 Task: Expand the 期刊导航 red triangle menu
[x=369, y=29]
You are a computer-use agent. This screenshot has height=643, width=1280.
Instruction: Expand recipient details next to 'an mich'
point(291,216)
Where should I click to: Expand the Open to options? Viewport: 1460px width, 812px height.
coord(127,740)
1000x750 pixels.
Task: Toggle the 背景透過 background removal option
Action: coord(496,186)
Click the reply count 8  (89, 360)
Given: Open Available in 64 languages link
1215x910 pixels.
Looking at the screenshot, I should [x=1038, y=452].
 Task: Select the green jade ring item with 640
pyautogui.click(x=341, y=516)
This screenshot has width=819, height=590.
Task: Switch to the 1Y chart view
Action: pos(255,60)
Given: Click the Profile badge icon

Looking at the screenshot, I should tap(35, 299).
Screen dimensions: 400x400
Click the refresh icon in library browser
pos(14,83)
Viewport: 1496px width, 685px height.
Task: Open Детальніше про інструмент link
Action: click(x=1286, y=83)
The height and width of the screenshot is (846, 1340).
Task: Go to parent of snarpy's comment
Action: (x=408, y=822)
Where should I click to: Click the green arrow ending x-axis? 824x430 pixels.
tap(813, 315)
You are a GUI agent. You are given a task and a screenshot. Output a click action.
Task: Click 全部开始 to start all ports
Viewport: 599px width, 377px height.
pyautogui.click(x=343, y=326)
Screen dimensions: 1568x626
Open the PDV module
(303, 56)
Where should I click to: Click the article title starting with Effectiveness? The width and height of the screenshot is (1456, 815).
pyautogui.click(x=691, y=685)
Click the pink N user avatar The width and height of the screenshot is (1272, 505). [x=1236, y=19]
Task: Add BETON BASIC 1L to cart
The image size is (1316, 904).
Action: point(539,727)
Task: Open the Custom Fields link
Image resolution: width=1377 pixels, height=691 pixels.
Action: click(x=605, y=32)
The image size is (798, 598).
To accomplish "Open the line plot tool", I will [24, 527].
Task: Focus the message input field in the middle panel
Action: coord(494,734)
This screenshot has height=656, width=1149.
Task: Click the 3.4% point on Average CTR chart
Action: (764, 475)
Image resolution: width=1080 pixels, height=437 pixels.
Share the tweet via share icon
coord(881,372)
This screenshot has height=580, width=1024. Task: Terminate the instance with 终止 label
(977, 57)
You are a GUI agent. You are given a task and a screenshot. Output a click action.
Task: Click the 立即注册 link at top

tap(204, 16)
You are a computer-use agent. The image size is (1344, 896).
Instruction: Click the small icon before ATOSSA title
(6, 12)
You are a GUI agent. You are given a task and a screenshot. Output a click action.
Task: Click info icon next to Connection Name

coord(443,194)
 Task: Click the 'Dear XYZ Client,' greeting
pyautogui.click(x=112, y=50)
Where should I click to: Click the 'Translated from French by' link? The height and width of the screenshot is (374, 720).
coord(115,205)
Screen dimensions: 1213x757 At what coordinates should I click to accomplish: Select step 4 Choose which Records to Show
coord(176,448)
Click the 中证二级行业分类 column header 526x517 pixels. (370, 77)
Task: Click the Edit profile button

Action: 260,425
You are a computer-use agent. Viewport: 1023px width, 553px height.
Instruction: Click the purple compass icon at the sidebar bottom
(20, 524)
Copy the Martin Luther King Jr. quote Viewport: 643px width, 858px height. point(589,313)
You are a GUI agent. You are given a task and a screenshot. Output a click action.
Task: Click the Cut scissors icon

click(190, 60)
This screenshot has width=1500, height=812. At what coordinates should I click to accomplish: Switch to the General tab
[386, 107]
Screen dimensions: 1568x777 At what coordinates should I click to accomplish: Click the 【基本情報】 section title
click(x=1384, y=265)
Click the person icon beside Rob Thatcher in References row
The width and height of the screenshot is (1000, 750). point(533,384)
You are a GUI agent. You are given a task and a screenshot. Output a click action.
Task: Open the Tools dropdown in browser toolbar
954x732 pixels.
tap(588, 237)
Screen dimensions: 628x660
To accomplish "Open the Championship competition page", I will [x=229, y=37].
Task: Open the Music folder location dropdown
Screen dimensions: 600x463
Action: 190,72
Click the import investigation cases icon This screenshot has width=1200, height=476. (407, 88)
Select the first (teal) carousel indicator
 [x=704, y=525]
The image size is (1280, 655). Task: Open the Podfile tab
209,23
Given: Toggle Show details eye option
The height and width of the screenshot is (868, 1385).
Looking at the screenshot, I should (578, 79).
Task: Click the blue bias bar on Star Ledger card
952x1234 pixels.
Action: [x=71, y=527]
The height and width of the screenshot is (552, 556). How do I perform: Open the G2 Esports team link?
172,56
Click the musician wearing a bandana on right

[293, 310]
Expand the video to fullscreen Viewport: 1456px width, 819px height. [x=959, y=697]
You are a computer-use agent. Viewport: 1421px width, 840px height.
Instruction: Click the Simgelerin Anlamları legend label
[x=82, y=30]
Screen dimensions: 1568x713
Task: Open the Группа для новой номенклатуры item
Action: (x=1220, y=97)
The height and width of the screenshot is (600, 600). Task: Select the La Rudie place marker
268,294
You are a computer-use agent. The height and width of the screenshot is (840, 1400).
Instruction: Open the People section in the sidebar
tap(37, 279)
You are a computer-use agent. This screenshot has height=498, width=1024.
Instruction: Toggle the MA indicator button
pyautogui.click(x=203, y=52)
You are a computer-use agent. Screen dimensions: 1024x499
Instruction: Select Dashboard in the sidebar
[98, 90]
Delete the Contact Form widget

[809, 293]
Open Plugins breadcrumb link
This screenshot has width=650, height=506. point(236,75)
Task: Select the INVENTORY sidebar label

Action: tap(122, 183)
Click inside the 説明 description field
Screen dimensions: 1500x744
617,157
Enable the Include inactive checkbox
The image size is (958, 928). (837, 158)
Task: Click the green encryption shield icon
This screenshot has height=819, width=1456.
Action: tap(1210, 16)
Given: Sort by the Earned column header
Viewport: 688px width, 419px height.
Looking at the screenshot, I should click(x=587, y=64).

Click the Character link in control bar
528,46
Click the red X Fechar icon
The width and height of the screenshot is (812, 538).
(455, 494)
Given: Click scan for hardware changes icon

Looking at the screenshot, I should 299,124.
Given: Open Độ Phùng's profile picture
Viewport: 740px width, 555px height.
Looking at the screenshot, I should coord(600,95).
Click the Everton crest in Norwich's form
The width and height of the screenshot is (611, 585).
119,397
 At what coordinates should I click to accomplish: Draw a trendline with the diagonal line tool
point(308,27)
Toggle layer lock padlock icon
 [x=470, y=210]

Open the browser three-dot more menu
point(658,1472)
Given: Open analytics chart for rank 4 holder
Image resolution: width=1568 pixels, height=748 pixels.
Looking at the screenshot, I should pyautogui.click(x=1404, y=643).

-------

# WHAT YOU NEED TO DO:
Rewrite the lines above, changing every "Where should I click to" to "Where do I click to" and leaving everything else as it is.

# OUTPUT OF THE TASK:
 Task: Expand the 期刊导航 red triangle menu
[x=369, y=29]
You are a computer-use agent. This screenshot has height=643, width=1280.
Instruction: Expand recipient details next to 'an mich'
point(291,216)
Where do I click to: Expand the Open to options? Viewport: 1460px width, 812px height.
coord(127,740)
1000x750 pixels.
Task: Toggle the 背景透過 background removal option
Action: coord(496,186)
Click the reply count 8  (89, 360)
Given: Open Available in 64 languages link
1215x910 pixels.
Looking at the screenshot, I should [x=1038, y=452].
 Task: Select the green jade ring item with 640
pyautogui.click(x=341, y=516)
This screenshot has width=819, height=590.
Task: Switch to the 1Y chart view
Action: pos(255,60)
Given: Click the Profile badge icon

Looking at the screenshot, I should tap(35, 299).
Screen dimensions: 400x400
Click the refresh icon in library browser
pos(14,83)
Viewport: 1496px width, 685px height.
Task: Open Детальніше про інструмент link
Action: click(x=1286, y=83)
The height and width of the screenshot is (846, 1340).
Task: Go to parent of snarpy's comment
Action: (x=408, y=822)
Where do I click to: Click the green arrow ending x-axis? 824x430 pixels.
tap(813, 315)
You are a GUI agent. You are given a task and a screenshot. Output a click action.
Task: Click 全部开始 to start all ports
Viewport: 599px width, 377px height.
pyautogui.click(x=343, y=326)
Screen dimensions: 1568x626
Open the PDV module
(303, 56)
Where do I click to: Click the article title starting with Effectiveness? The width and height of the screenshot is (1456, 815).
pyautogui.click(x=691, y=685)
Click the pink N user avatar The width and height of the screenshot is (1272, 505). [x=1236, y=19]
Task: Add BETON BASIC 1L to cart
The image size is (1316, 904).
Action: point(539,727)
Task: Open the Custom Fields link
Image resolution: width=1377 pixels, height=691 pixels.
Action: click(x=605, y=32)
The image size is (798, 598).
To accomplish "Open the line plot tool", I will [24, 527].
Task: Focus the message input field in the middle panel
Action: coord(494,734)
This screenshot has height=656, width=1149.
Task: Click the 3.4% point on Average CTR chart
Action: (764, 475)
Image resolution: width=1080 pixels, height=437 pixels.
Share the tweet via share icon
coord(881,372)
This screenshot has height=580, width=1024. Task: Terminate the instance with 终止 label
(977, 57)
You are a GUI agent. You are given a task and a screenshot. Output a click action.
Task: Click the 立即注册 link at top

tap(204, 16)
You are a computer-use agent. The image size is (1344, 896).
Instruction: Click the small icon before ATOSSA title
(6, 12)
You are a GUI agent. You are given a task and a screenshot. Output a click action.
Task: Click info icon next to Connection Name

coord(443,194)
 Task: Click the 'Dear XYZ Client,' greeting
pyautogui.click(x=112, y=50)
Where do I click to: Click the 'Translated from French by' link? The height and width of the screenshot is (374, 720).
coord(115,205)
Screen dimensions: 1213x757 At what coordinates should I click to accomplish: Select step 4 Choose which Records to Show
coord(176,448)
Click the 中证二级行业分类 column header 526x517 pixels. (370, 77)
Task: Click the Edit profile button

Action: 260,425
You are a computer-use agent. Viewport: 1023px width, 553px height.
Instruction: Click the purple compass icon at the sidebar bottom
(20, 524)
Copy the Martin Luther King Jr. quote Viewport: 643px width, 858px height. point(589,313)
You are a GUI agent. You are given a task and a screenshot. Output a click action.
Task: Click the Cut scissors icon

click(190, 60)
This screenshot has width=1500, height=812. At what coordinates should I click to accomplish: Switch to the General tab
[386, 107]
Screen dimensions: 1568x777 At what coordinates should I click to accomplish: Click the 【基本情報】 section title
click(x=1384, y=265)
Click the person icon beside Rob Thatcher in References row
The width and height of the screenshot is (1000, 750). point(533,384)
You are a GUI agent. You are given a task and a screenshot. Output a click action.
Task: Open the Tools dropdown in browser toolbar
954x732 pixels.
tap(588, 237)
Screen dimensions: 628x660
To accomplish "Open the Championship competition page", I will [x=229, y=37].
Task: Open the Music folder location dropdown
Screen dimensions: 600x463
Action: 190,72
Click the import investigation cases icon This screenshot has width=1200, height=476. (407, 88)
Select the first (teal) carousel indicator
 [x=704, y=525]
The image size is (1280, 655). Task: Open the Podfile tab
209,23
Given: Toggle Show details eye option
The height and width of the screenshot is (868, 1385).
Looking at the screenshot, I should (578, 79).
Task: Click the blue bias bar on Star Ledger card
952x1234 pixels.
Action: [x=71, y=527]
The height and width of the screenshot is (552, 556). How do I perform: Open the G2 Esports team link?
172,56
Click the musician wearing a bandana on right

[293, 310]
Expand the video to fullscreen Viewport: 1456px width, 819px height. [x=959, y=697]
You are a computer-use agent. Viewport: 1421px width, 840px height.
Instruction: Click the Simgelerin Anlamları legend label
[x=82, y=30]
Screen dimensions: 1568x713
Task: Open the Группа для новой номенклатуры item
Action: (x=1220, y=97)
The height and width of the screenshot is (600, 600). Task: Select the La Rudie place marker
268,294
You are a computer-use agent. The height and width of the screenshot is (840, 1400).
Instruction: Open the People section in the sidebar
tap(37, 279)
You are a computer-use agent. This screenshot has height=498, width=1024.
Instruction: Toggle the MA indicator button
pyautogui.click(x=203, y=52)
You are a computer-use agent. Screen dimensions: 1024x499
Instruction: Select Dashboard in the sidebar
[98, 90]
Delete the Contact Form widget

[809, 293]
Open Plugins breadcrumb link
This screenshot has width=650, height=506. point(236,75)
Task: Select the INVENTORY sidebar label

Action: tap(122, 183)
Click inside the 説明 description field
Screen dimensions: 1500x744
617,157
Enable the Include inactive checkbox
The image size is (958, 928). (837, 158)
Task: Click the green encryption shield icon
This screenshot has height=819, width=1456.
Action: tap(1210, 16)
Given: Sort by the Earned column header
Viewport: 688px width, 419px height.
Looking at the screenshot, I should click(x=587, y=64).

Click the Character link in control bar
528,46
Click the red X Fechar icon
The width and height of the screenshot is (812, 538).
(455, 494)
Given: Click scan for hardware changes icon

Looking at the screenshot, I should 299,124.
Given: Open Độ Phùng's profile picture
Viewport: 740px width, 555px height.
Looking at the screenshot, I should coord(600,95).
Click the Everton crest in Norwich's form
The width and height of the screenshot is (611, 585).
119,397
 At what coordinates should I click to accomplish: Draw a trendline with the diagonal line tool
point(308,27)
Toggle layer lock padlock icon
 [x=470, y=210]

Open the browser three-dot more menu
point(658,1472)
Given: Open analytics chart for rank 4 holder
Image resolution: width=1568 pixels, height=748 pixels.
Looking at the screenshot, I should pyautogui.click(x=1404, y=643).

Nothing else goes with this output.